El equipo rojiblanco cumple a rajatabla los planes de Valverde ante un rival descosido

Aymeric Laporte pugna por el balón con Aderlan Santos.
Aymeric Laporte pugna por el balón con Aderlan Santos.Kai Försterling (EFE)

Hay victorias que tienen el perfume del entrenador. También derrotas. Seguramente, ocurrió lo que Ernesto Valverde, técnico del Athletic, esperaba: desgastar al Valencia con una primera mitad muy física y muy hueca, jugar sin delantero centro, nada de falso nueve y sí cuatro centrocampistas por delante de los dos medios centros y finalmente ir incorporando a los jugadores protegidos, o sea, Aduriz y San José, para pisar el acelerador y saltarse todos los peajes, que ciertamente en el centro del campo del Valencia eran muy pocos. Todo le salió bien a Valverde aunque fuera por obra y gracia de la magia en siete minutos.

Tres trucos inesperados entre el minuto 73 y el 80 que noquearon a un rival que vivía la igualdad en el marcador y en el juego con una cierta rutina. Le salió bien porque San José se marcó un centro desde la derecha, a modo de extremo -nada más lejos de su realidad futbolística-, que Sabin Merino cabeceó a placer mientras Mustafi y Cancelo se miraban el uno al otro sin ver al rival ni en pintura, y eso que el delantero es un chicarrón del norte.

Contagiado el Valencia de esa atonía y de la desatención, Parejo se dejó arrebatar el balón por Mikel Rico en una frivolidad del valencianista que acabó con el balón en los pies de Muniain y dos segundos después en la red tras filtrarse su disparo entre los pies de Diego Alves. Faltaba Aduriz y el delantero centro del Athletic no es de los que olvidan las citas ni llega tarde a sus encuentros. Un córner, lo cazó el guipuzcoano mientras los defensores valencianistas seguían mirándose a los ojos, quizás obnubilados por el brinco del delantero rojiblanco.

Fueron siete minutos de gloria para el Athletic y de pecado para el Valencia, que parecía no temer por el partido. Más aún cuando en la primera mitad había dispuesto de una ocasión inmejorable de Negredo que el vallecano mandó a las nubes o cuando Andrè Gomes cayó al suelo ante un cruce de Etxeita dentro del área. El Athletic, fiel a la pizarra y al plan previsto, sustituyó en la alineación a Aduriz -entre algodones desde el partido frente a la Real Sociedad- por nadie. Caracoleaban Muniain, Rico, Merino y De Marcos con el fin de confundir a los centrales del Valencia, sin referencias precisas sobre a quién marcar. De eso se trataba, de sembrar la confusión, pero no es menos cierto que el Athletic, tan acostumbrado a Aduriz, también se confundía cuando miraba al área y no veía a nadie.

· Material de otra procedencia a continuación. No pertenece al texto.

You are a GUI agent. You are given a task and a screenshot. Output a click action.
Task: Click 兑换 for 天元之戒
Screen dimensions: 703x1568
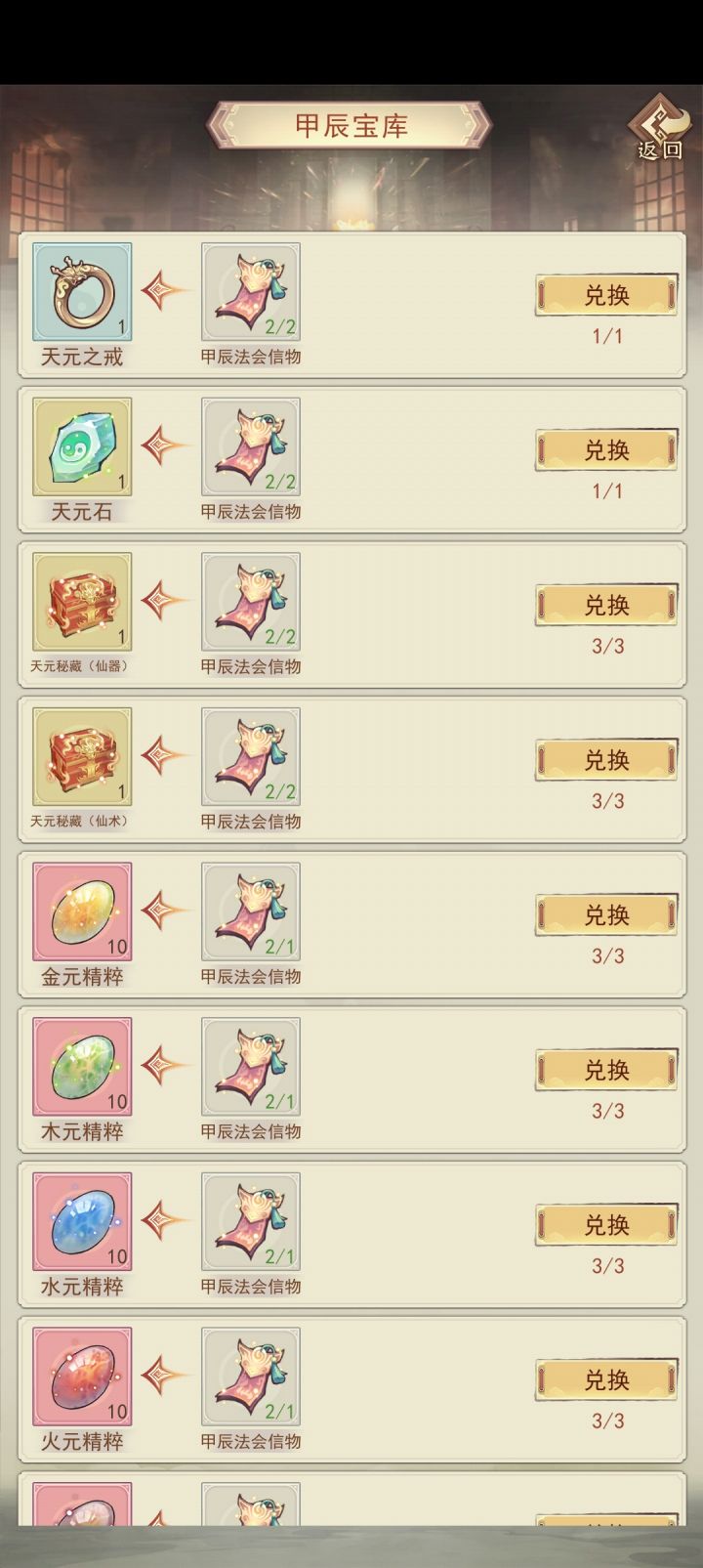tap(606, 295)
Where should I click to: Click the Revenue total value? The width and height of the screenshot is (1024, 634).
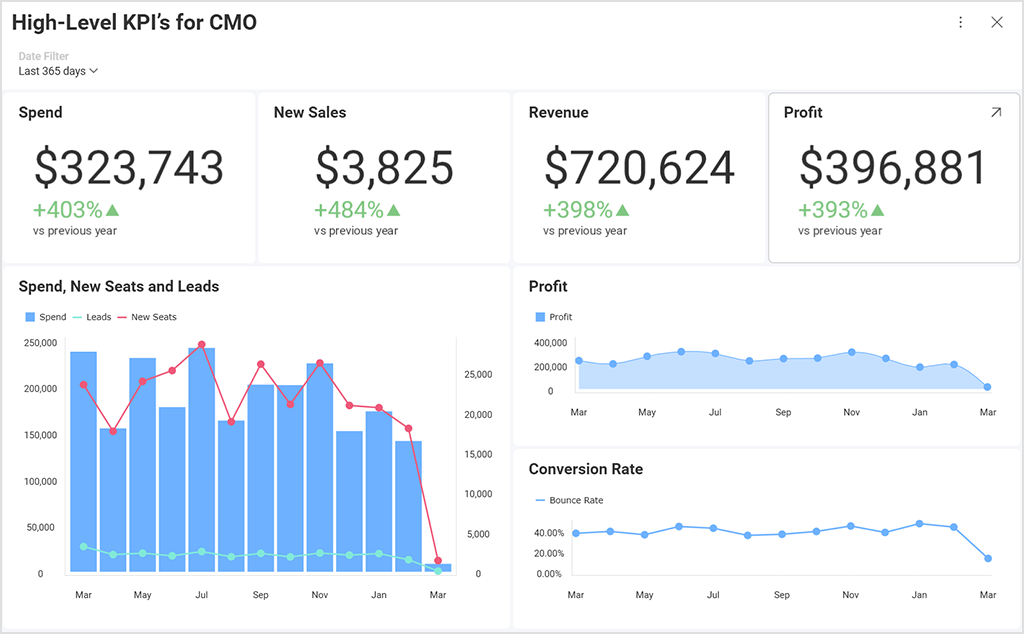pyautogui.click(x=638, y=168)
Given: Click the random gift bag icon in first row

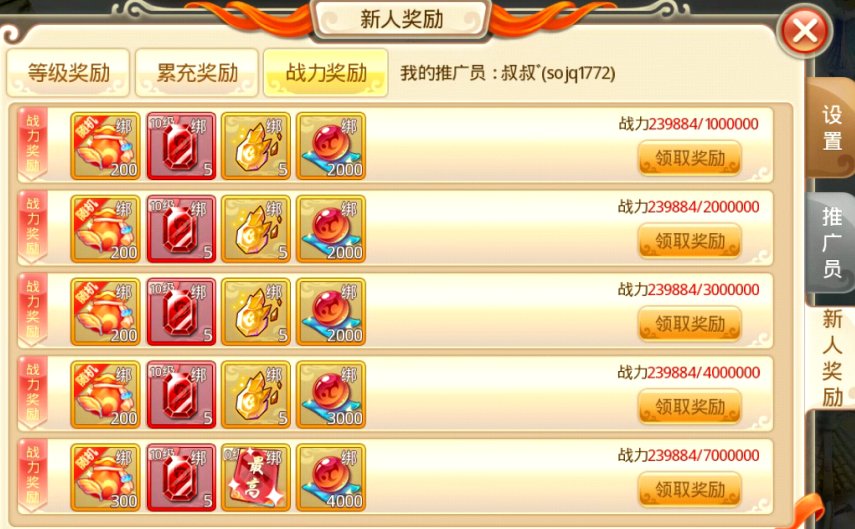Looking at the screenshot, I should click(105, 146).
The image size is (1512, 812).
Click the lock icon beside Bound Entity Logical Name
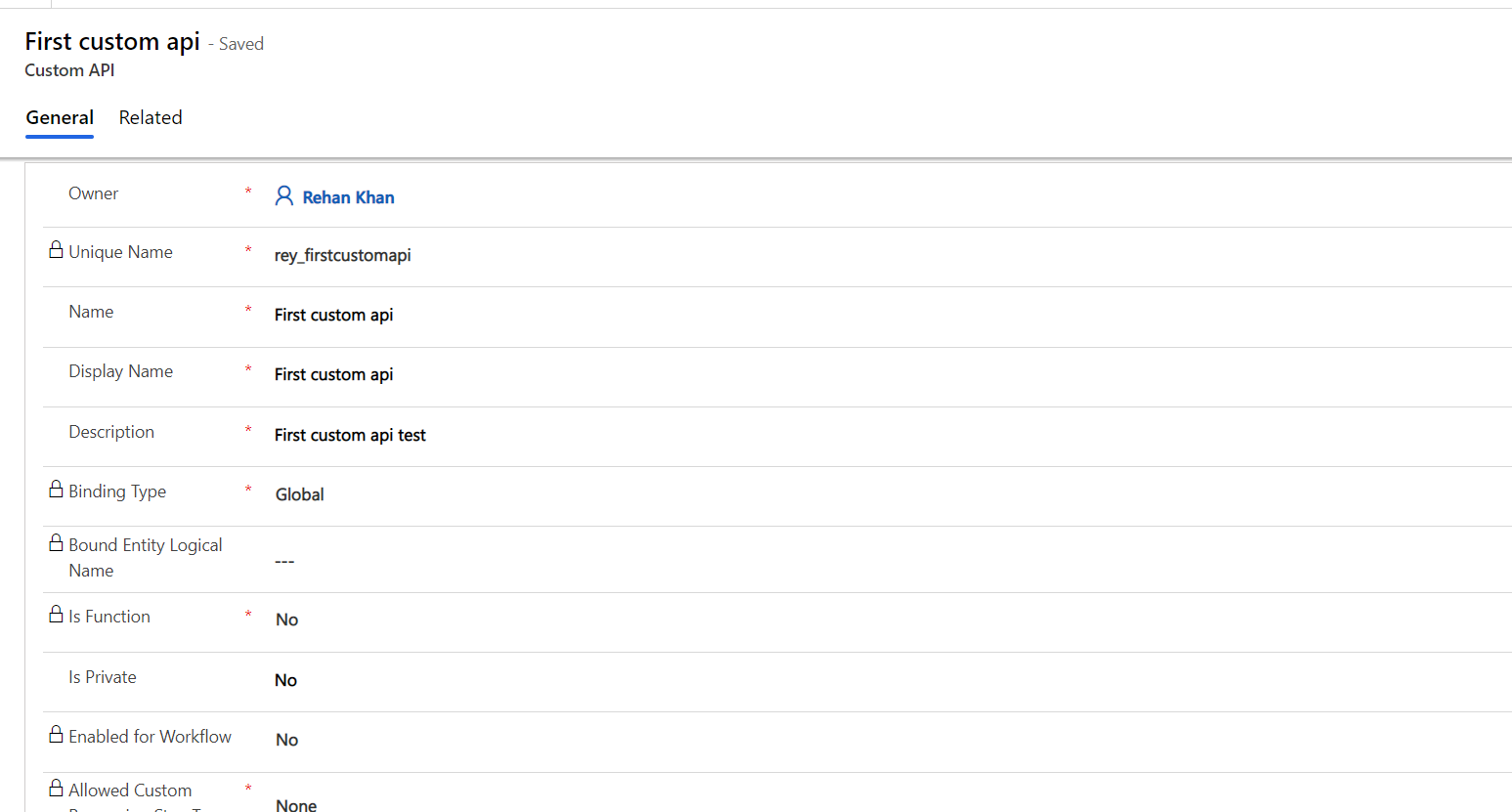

Da la sensación de que el Valencia, a pesar de cuatro victorias consecutivas, está aún por coser. Que André Gomes, su mejor futbolista, encuentra pocos aliados para hilvanar el traje, lo que le obliga a las conducciones largas y a las jugadas individuales. Para ambas cosas está capacitado el portugués, pero ante un Athletic lleno de centrocampistas el campo se parecía más a las callejuelas de un casco histórico que a una autovía donde circular en quinta marcha. Ni Gayà ni Cancelo le daban profundidad por los costados y Cheryshev fue perdiendo fuelle hasta acabar sustituido.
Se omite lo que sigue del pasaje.